AstroForge adopts a business model that aligns with current technologies and existing market demand for these valuable metals. Gialich emphasizes, “We don’t need the market to grow at all. The space economy is already here.” The company initiated its endeavors by launching a 6U CubeSat into Earth orbit, employed for assessing the functionality of their extraction and refining technologies in a microgravity environment. To simulate the conditions found on an asteroid, they are conducting tests on a metallic rock. AstroForge’s next major milestone is scheduled for early 2024 when they intend to dispatch a spacecraft to closely observe a target asteroid. While the specific asteroid remains undisclosed, Gialich mentions that it’s a metallic near-Earth object. Successful measurements of the asteroid’s composition during this mission will lay the foundation for a future venture to obtain material from it. On October 18, the company proudly announced the successful hot fire test of the mission’s flight propulsion system.

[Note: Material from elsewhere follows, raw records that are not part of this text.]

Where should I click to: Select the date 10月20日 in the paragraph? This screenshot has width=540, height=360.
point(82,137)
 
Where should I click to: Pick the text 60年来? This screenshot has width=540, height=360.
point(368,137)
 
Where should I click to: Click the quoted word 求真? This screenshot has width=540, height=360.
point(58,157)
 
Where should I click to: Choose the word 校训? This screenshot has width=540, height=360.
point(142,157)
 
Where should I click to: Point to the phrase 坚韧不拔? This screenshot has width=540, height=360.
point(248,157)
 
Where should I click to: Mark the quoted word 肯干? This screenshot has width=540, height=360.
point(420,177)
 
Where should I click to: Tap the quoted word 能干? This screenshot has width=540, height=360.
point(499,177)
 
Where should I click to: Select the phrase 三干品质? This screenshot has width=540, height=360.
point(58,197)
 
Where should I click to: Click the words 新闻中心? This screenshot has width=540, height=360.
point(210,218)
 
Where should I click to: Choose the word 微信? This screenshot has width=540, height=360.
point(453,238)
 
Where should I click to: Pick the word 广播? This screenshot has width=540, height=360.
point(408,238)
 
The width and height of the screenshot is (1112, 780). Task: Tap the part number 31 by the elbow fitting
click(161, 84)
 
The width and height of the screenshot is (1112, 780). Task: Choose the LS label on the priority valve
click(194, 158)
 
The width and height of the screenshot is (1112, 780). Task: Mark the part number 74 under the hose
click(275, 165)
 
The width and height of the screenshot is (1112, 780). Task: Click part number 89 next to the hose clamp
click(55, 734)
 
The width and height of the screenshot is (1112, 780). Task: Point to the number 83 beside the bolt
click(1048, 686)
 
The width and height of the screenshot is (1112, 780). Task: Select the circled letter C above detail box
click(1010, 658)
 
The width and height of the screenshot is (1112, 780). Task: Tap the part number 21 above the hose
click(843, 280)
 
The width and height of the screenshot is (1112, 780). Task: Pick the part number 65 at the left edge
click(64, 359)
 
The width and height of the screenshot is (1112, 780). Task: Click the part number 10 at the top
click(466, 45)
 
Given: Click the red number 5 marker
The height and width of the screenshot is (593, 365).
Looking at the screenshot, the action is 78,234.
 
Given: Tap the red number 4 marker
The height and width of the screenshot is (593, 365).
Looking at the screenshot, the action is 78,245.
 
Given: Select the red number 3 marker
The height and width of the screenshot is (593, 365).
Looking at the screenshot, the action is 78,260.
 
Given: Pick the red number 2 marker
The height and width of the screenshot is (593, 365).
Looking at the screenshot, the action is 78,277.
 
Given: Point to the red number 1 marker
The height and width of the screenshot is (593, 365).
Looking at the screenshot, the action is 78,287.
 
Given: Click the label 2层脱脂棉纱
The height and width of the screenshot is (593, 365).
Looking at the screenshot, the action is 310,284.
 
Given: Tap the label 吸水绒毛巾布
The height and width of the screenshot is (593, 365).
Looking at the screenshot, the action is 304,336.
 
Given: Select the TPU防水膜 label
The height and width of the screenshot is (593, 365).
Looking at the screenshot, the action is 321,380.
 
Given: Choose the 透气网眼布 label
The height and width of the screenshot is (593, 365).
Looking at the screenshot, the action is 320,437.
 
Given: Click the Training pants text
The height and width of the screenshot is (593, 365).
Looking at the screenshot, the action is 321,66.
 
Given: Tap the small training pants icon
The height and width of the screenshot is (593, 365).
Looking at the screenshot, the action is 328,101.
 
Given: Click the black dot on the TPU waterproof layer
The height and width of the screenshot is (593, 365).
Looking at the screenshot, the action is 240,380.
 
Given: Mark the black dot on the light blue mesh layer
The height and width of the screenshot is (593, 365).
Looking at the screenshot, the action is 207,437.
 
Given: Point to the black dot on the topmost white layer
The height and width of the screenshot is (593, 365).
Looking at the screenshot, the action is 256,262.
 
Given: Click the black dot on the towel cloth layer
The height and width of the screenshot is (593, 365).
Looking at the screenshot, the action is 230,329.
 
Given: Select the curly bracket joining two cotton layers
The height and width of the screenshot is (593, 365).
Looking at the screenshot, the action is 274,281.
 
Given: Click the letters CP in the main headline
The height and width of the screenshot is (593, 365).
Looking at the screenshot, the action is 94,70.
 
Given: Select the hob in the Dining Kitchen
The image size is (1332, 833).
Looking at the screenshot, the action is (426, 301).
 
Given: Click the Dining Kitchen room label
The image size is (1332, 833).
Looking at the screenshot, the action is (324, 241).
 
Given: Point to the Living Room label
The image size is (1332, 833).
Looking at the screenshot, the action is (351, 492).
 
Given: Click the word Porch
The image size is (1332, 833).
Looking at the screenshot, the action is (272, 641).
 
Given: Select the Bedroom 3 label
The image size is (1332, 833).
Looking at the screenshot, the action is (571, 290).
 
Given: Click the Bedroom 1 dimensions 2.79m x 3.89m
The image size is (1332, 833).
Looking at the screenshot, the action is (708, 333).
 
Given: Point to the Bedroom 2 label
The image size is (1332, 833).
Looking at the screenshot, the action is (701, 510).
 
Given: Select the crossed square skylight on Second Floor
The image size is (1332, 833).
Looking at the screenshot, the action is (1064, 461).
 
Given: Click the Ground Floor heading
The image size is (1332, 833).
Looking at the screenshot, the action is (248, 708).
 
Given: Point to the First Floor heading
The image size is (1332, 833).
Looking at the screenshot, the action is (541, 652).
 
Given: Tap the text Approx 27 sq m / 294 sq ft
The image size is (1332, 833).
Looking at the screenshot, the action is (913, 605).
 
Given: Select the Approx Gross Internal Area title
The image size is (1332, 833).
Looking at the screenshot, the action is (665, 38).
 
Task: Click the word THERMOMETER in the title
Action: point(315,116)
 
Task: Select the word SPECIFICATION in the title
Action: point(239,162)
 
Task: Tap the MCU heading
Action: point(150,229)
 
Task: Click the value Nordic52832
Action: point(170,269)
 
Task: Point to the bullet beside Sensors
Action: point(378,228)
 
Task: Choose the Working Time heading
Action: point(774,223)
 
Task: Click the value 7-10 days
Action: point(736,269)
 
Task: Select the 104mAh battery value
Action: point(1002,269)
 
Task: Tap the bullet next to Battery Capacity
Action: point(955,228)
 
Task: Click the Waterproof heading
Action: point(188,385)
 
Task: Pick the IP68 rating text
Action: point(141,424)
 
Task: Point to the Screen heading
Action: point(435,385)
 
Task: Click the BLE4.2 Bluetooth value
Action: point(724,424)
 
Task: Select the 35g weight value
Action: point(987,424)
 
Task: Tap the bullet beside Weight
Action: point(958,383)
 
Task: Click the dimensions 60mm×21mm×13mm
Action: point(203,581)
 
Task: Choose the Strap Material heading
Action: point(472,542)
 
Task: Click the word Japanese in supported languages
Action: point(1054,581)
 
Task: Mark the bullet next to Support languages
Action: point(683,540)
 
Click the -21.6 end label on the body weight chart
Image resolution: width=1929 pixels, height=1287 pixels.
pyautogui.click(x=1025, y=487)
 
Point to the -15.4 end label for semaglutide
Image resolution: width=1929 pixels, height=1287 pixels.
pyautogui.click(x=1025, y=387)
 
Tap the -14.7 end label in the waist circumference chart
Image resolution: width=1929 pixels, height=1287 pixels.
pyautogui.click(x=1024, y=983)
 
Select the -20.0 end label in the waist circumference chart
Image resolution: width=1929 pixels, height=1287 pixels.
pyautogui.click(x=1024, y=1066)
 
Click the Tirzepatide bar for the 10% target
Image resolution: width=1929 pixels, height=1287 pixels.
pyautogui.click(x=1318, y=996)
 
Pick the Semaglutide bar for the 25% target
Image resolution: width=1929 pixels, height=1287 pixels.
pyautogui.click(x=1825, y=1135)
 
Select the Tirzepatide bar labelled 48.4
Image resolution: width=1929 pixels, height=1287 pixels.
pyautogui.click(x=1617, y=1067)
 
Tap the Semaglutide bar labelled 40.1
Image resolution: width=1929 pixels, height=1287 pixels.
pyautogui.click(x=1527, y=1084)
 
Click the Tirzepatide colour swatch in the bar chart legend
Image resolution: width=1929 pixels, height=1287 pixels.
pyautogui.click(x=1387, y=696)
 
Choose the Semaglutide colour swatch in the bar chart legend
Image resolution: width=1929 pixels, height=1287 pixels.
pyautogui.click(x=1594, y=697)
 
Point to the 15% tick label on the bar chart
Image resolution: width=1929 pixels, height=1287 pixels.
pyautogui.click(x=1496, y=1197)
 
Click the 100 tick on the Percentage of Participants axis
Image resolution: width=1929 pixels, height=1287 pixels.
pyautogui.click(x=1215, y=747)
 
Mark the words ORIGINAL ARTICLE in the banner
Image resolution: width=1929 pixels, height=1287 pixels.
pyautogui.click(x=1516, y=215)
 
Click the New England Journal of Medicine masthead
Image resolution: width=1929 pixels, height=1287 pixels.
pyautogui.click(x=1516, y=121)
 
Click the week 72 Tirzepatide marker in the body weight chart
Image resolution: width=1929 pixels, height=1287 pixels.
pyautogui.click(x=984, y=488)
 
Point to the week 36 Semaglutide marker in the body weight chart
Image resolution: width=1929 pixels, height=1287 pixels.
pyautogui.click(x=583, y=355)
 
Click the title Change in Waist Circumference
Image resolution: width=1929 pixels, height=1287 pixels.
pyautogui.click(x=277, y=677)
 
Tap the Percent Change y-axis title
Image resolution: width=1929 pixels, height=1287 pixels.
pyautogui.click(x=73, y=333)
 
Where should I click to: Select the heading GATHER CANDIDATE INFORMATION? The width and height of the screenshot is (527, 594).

In contrast to chasing after limited precious metals, Karman+, a Denver-based company established just last year, is planning to collect regolith, a common substance found on most asteroids. For instance, the Japanese space agency’s study of the asteroid Ryugu revealed the presence of hydrated phyllosilicates, a type of clay believed to be prevalent. Daynan Crull, a co-founder of Karman+, envisions that large quantities of such raw materials from similar asteroids could serve the purpose of manufacturing in space. These materials could be employed in constructing infrastructure for satellite servicing and space-based solar power, potentially heralding a new era characterized by the use of regolith. While water and clay may not capture headlines like platinum does, Crull firmly believes this represents an innovative frontier.
A third player in this space mining endeavor is TransAstra, based in Los Angeles, which is actively developing asteroid mining technologies with the support of NASA grants dedicated to forward-looking projects. The company is also engaged in the development of spacecraft designed for positioning satellites in Earth’s orbit or the removal of space debris. TransAstra representatives were unavailable for comment when WIRED sought an interview.
Matthew Weinzierl, an economist at Harvard Business School and author of one of the newly published studies, holds an optimistic view of the space economy. He perceives industries reliant on Earth-observing satellites, along with satellite internet companies like SpaceX’s Starlink and Amazon’s Kuiper, as the least risky investments in the near term. The potential scale of space mining, manufacturing, and other emerging industries remains uncertain. However, Weinzierl suggests that substantial government investment on a scale akin to the Apollo era could stimulate increased private sector investments, thereby significantly influencing the macroeconomy. As Weinzierl aptly notes, there is a considerable degree of optimism in certain circles about the future of space-based endeavors.